Consider the ordered sample $X_{(1)} < X_{(2)} < X_{(3)}$ from a distribution with PDF $f_X(x) = 2x, 0<x<1$. Show that $Y_1 = \frac{X_{(1)}}{X_{(2)}}$, $Y_2 = \frac{X_{(2)}}{X_{(3)}}$ and $Y_3 = X_{(3)}$ are mutually independent.
So far I have found that $f_{Y_1, Y_2, Y_3}(y_1, y_2, y_3) = 48y_1y_2^3y_3^5$. I know I need to show that that $f_{Y_1, Y_2, Y_3}(y_1, y_2, y_3) = f_{Y_1}(y_1) f_{Y_2}(y_2) f_{Y_3}(y_3)$ for mutual independence.
My first approach was to use the joint distribution of the order statistics $$f_{X_{(1)}, X_{(2)}}(x_1, x_2) = 3!(1 - x_2^2)2x_12x_2 = 24x_1(x_2 - x_2^3)$$
and then perform a bivariate transformation with $Y_1 = \frac{X_{(1)}}{X_{(2)}}$ and $W_2 = X_{(1)}$. However, when I do this and then find the marginal $f_{Y_1}(y_1)$ of $f_{{Y_1}, {W_1}}(y_1, w_1)$ I end up with a ridiculous marginal PDF. Could someone point me in the right direction? Is my approach for finding $f_{Y_1}(y_1)$ incorrect?
You can get the marginal distributions directly from the joint distribution by integrating out the other variables, e.g.

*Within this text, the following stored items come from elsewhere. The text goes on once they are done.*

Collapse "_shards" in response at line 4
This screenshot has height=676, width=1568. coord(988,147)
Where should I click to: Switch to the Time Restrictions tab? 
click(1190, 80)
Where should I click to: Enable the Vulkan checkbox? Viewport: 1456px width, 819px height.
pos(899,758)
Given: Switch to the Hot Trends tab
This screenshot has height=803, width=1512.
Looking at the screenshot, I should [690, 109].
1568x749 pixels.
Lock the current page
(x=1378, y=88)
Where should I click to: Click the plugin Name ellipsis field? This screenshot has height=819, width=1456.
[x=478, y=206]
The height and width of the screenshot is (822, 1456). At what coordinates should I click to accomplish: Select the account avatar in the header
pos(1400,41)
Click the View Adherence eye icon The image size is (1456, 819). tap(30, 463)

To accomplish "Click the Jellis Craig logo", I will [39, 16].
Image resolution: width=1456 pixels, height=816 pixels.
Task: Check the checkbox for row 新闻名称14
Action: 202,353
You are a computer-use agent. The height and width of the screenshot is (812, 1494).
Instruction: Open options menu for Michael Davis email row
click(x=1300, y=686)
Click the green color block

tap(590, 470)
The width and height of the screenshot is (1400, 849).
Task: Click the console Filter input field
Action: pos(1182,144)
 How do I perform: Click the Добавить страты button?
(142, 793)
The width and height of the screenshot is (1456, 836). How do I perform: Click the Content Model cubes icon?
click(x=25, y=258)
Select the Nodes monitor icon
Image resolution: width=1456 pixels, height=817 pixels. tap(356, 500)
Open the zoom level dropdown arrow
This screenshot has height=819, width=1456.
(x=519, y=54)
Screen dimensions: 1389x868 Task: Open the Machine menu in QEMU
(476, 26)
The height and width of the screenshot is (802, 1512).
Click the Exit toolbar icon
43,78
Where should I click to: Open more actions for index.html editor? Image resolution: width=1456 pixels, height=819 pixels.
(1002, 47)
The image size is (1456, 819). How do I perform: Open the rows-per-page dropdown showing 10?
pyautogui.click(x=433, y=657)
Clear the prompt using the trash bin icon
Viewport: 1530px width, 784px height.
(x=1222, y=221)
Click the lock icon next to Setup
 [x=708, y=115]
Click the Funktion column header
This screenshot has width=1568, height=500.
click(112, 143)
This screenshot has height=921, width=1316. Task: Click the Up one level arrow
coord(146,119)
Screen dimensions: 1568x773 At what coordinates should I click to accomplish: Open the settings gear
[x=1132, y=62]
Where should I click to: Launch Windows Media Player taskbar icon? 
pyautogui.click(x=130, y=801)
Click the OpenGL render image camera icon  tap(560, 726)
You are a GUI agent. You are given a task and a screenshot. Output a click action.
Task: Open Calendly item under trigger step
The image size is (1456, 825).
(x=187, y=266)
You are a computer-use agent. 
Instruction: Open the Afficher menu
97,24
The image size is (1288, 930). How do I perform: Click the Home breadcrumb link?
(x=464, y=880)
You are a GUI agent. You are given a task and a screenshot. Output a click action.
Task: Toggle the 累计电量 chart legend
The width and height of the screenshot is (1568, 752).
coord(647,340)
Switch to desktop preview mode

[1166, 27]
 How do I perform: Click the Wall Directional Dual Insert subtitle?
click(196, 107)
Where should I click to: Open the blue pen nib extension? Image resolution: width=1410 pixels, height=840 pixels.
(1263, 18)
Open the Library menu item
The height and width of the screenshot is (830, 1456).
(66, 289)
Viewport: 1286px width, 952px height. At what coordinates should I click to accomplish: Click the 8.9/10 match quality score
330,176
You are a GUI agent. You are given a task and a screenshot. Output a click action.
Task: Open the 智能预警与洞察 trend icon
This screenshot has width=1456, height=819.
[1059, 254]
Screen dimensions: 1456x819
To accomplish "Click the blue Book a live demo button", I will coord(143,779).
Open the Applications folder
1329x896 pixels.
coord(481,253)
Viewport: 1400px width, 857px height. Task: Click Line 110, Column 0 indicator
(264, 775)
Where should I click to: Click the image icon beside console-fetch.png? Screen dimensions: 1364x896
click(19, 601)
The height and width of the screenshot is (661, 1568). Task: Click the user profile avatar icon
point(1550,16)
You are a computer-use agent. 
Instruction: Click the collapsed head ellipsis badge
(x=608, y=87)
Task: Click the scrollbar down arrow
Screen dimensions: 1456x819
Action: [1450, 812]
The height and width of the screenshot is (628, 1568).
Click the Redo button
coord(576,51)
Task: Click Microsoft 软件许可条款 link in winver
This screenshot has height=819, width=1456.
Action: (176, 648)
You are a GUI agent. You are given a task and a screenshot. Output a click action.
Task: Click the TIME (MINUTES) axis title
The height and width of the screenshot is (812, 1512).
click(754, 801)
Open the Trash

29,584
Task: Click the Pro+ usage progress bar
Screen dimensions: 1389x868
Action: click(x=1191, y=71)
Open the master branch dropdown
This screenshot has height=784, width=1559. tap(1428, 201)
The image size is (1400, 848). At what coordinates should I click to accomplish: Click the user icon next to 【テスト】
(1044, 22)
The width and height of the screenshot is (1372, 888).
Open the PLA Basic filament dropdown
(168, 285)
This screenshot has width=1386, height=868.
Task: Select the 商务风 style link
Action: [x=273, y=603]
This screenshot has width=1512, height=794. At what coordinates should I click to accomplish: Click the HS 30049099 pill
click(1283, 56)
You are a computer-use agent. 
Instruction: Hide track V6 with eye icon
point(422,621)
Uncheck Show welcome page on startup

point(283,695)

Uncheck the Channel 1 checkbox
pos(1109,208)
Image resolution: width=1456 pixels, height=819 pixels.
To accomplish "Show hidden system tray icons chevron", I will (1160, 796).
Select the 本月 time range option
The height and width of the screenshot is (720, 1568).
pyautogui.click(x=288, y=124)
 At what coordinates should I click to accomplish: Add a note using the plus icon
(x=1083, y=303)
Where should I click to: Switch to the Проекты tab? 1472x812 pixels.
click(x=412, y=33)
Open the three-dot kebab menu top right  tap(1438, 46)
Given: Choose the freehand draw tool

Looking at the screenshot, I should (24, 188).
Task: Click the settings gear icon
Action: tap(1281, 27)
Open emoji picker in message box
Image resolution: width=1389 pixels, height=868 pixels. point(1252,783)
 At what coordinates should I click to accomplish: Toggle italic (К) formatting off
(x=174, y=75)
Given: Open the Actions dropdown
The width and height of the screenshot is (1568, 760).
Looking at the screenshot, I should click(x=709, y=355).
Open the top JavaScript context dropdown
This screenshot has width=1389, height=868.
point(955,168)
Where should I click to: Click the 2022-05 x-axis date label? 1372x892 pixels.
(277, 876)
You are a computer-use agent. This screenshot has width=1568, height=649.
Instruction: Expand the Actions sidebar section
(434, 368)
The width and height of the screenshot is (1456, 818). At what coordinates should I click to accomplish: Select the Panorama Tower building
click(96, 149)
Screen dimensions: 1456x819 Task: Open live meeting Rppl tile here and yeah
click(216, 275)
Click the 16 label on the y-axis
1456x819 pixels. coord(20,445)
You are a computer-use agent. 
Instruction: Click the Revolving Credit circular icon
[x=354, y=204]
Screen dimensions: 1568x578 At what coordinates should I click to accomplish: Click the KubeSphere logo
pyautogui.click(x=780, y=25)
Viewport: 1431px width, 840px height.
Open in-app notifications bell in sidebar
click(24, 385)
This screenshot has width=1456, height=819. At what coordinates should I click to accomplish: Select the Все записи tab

$$ f_{Y_1}(y_1)=\int_0^1\mathrm dy_2\int_0^1\mathrm dy_3\,f_{Y_1,Y_2,Y_3}(y_1,y_2,y_3)=2y_1\;, $$
and likewise $f_{Y_2}(y_2)=4y_2^3$ and $f_{Y_3}(y_3)=6y_3$. In fact, you don't even have to perform these integrations, since it's already clear from the fact that $f_{Y_1,Y_2,Y_3}$ factors into functions of $y_1$, $y_2$ and $y_3$ that it's the product of the marginal distributions; the only thing you find out by performing the integrations is how to split up the normalization factor.